### [AVAILABLE DATA]
*** Block opens ***

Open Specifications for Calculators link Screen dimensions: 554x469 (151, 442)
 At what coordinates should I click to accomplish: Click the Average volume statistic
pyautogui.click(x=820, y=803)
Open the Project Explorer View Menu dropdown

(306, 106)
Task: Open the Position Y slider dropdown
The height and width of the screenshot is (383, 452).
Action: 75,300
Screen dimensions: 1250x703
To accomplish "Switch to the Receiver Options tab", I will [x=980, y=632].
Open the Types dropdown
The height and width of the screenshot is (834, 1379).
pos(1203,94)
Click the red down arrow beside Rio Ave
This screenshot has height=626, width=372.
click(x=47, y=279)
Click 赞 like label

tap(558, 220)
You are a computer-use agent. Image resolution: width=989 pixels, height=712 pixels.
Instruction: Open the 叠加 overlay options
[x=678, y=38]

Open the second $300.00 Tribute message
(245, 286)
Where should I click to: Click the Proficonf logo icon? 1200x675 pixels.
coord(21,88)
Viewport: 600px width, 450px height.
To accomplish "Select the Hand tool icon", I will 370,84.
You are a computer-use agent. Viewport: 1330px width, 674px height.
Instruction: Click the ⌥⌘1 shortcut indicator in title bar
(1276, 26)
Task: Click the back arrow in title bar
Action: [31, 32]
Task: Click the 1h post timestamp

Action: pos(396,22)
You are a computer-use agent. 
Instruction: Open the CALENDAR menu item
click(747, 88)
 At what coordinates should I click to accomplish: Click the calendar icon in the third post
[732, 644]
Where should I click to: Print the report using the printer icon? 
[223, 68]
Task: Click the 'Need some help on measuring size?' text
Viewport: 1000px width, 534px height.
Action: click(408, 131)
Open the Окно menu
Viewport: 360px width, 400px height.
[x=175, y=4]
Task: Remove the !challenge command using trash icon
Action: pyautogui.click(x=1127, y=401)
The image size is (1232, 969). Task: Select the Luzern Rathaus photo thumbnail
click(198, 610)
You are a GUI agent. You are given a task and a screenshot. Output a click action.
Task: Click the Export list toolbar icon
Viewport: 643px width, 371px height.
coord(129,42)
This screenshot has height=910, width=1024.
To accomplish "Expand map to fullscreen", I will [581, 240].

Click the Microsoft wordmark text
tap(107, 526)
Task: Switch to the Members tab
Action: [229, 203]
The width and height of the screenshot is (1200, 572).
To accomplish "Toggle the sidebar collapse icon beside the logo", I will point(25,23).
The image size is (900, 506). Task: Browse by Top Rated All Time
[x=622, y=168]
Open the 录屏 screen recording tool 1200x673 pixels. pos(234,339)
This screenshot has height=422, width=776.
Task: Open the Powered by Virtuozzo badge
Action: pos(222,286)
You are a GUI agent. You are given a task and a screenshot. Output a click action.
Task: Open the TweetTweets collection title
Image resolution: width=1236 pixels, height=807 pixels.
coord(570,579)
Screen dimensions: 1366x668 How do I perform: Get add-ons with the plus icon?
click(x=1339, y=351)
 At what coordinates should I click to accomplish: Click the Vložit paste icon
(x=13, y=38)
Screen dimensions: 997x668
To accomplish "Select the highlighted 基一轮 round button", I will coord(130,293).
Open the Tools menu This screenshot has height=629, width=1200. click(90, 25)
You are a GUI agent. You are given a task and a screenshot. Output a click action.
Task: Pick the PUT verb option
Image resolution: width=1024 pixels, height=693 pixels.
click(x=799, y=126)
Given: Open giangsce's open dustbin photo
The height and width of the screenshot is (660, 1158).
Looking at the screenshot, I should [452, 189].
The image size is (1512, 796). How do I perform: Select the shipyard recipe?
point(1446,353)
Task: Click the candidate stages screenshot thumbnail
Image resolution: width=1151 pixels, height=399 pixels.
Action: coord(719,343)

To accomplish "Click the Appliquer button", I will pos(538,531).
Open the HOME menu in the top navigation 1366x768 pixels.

*** Block closes ***

Please restate the material above exactly, line by line.

Open Specifications for Calculators link Screen dimensions: 554x469 (151, 442)
 At what coordinates should I click to accomplish: Click the Average volume statistic
pyautogui.click(x=820, y=803)
Open the Project Explorer View Menu dropdown

(306, 106)
Task: Open the Position Y slider dropdown
The height and width of the screenshot is (383, 452).
Action: 75,300
Screen dimensions: 1250x703
To accomplish "Switch to the Receiver Options tab", I will [x=980, y=632].
Open the Types dropdown
The height and width of the screenshot is (834, 1379).
pos(1203,94)
Click the red down arrow beside Rio Ave
This screenshot has height=626, width=372.
click(x=47, y=279)
Click 赞 like label

tap(558, 220)
You are a computer-use agent. Image resolution: width=989 pixels, height=712 pixels.
Instruction: Open the 叠加 overlay options
[x=678, y=38]

Open the second $300.00 Tribute message
(245, 286)
Where should I click to: Click the Proficonf logo icon? 1200x675 pixels.
coord(21,88)
Viewport: 600px width, 450px height.
To accomplish "Select the Hand tool icon", I will 370,84.
You are a computer-use agent. Viewport: 1330px width, 674px height.
Instruction: Click the ⌥⌘1 shortcut indicator in title bar
(1276, 26)
Task: Click the back arrow in title bar
Action: [31, 32]
Task: Click the 1h post timestamp

Action: pos(396,22)
You are a computer-use agent. 
Instruction: Open the CALENDAR menu item
click(747, 88)
 At what coordinates should I click to accomplish: Click the calendar icon in the third post
[732, 644]
Where should I click to: Print the report using the printer icon? 
[223, 68]
Task: Click the 'Need some help on measuring size?' text
Viewport: 1000px width, 534px height.
Action: click(408, 131)
Open the Окно menu
Viewport: 360px width, 400px height.
[x=175, y=4]
Task: Remove the !challenge command using trash icon
Action: pyautogui.click(x=1127, y=401)
The image size is (1232, 969). Task: Select the Luzern Rathaus photo thumbnail
click(198, 610)
You are a GUI agent. You are given a task and a screenshot. Output a click action.
Task: Click the Export list toolbar icon
Viewport: 643px width, 371px height.
coord(129,42)
This screenshot has height=910, width=1024.
To accomplish "Expand map to fullscreen", I will [581, 240].

Click the Microsoft wordmark text
tap(107, 526)
Task: Switch to the Members tab
Action: [229, 203]
The width and height of the screenshot is (1200, 572).
To accomplish "Toggle the sidebar collapse icon beside the logo", I will point(25,23).
The image size is (900, 506). Task: Browse by Top Rated All Time
[x=622, y=168]
Open the 录屏 screen recording tool 1200x673 pixels. pos(234,339)
This screenshot has height=422, width=776.
Task: Open the Powered by Virtuozzo badge
Action: pos(222,286)
You are a GUI agent. You are given a task and a screenshot. Output a click action.
Task: Open the TweetTweets collection title
Image resolution: width=1236 pixels, height=807 pixels.
coord(570,579)
Screen dimensions: 1366x668 How do I perform: Get add-ons with the plus icon?
click(x=1339, y=351)
 At what coordinates should I click to accomplish: Click the Vložit paste icon
(x=13, y=38)
Screen dimensions: 997x668
To accomplish "Select the highlighted 基一轮 round button", I will coord(130,293).
Open the Tools menu This screenshot has height=629, width=1200. click(90, 25)
You are a GUI agent. You are given a task and a screenshot. Output a click action.
Task: Pick the PUT verb option
Image resolution: width=1024 pixels, height=693 pixels.
click(x=799, y=126)
Given: Open giangsce's open dustbin photo
The height and width of the screenshot is (660, 1158).
Looking at the screenshot, I should [452, 189].
The image size is (1512, 796). How do I perform: Select the shipyard recipe?
point(1446,353)
Task: Click the candidate stages screenshot thumbnail
Image resolution: width=1151 pixels, height=399 pixels.
Action: coord(719,343)

To accomplish "Click the Appliquer button", I will pos(538,531).
Open the HOME menu in the top navigation 1366x768 pixels.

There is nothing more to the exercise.